A novel aminopeptidase with potential debittering properties in casein and soybean protein hydrolysates.

Abstract

A new aminopeptidase (An-APa) was identified and biochemically characterized from Aspergillus niger CICIM F0215. It had maximal activity at 40°C and pH 7.0 and exhibited a broad substrate specificity both on hydrophilic and hydrophobic amino acid residues at N-terminals.
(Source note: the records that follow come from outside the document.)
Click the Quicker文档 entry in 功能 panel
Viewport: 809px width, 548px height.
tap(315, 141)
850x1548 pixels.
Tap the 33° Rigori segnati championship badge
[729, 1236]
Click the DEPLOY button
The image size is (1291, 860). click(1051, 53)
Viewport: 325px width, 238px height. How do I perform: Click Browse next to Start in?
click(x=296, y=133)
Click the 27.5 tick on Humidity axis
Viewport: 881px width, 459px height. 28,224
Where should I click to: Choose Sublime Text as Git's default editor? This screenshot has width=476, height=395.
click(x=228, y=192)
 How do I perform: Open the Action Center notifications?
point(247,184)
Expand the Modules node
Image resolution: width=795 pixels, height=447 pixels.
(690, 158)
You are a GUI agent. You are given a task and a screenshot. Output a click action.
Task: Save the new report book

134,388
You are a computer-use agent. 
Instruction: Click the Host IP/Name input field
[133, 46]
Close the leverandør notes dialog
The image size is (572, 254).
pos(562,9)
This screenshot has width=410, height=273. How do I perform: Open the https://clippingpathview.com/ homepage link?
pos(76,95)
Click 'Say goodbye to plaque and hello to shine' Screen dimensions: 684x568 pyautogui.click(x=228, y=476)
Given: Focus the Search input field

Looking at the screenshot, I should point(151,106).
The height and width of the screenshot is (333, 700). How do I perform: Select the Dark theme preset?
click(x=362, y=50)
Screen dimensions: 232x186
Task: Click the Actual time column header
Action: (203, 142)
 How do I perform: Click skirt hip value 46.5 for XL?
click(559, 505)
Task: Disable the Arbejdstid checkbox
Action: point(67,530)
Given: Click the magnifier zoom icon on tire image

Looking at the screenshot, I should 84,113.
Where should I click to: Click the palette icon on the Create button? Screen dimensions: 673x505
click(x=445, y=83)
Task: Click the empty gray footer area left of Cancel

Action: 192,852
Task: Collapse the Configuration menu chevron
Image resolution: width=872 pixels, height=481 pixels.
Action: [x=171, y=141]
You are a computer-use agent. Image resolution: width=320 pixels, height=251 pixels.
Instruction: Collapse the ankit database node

With An-APa hydrolysis for 1h, the casein-pepsin and soybean protein isolates (SPI)-pepsin hydrolysates released both hydrophilic and hydrophobic amino acids and the hydrophobic amino acids having Q values (degree of hydrophobicity) greater than 1500cal/mol were remarkably released. Leu, Ile, Phe, Tyr, Trp, Pro, Val and Lys in the casein hydrolysate after treatment with An-APa increased 18.61, 0.84, 11.35, 13.18, 3.34, 6.30, 7.46, and 8.19mg/100mL, respectively, and 19.72, 1.47, 18.37, 11.72, 4.61, 4.10, 8.13, and 5.85mg/100mL, respectively, in the SPI hydrolysate. Both accounted for 65.0% and 64.4% of total released free amino acids from casein and SPI hydrolysates, respectively. This indicated that An-APa could be potentially applicable in debittering protein hydrolysates.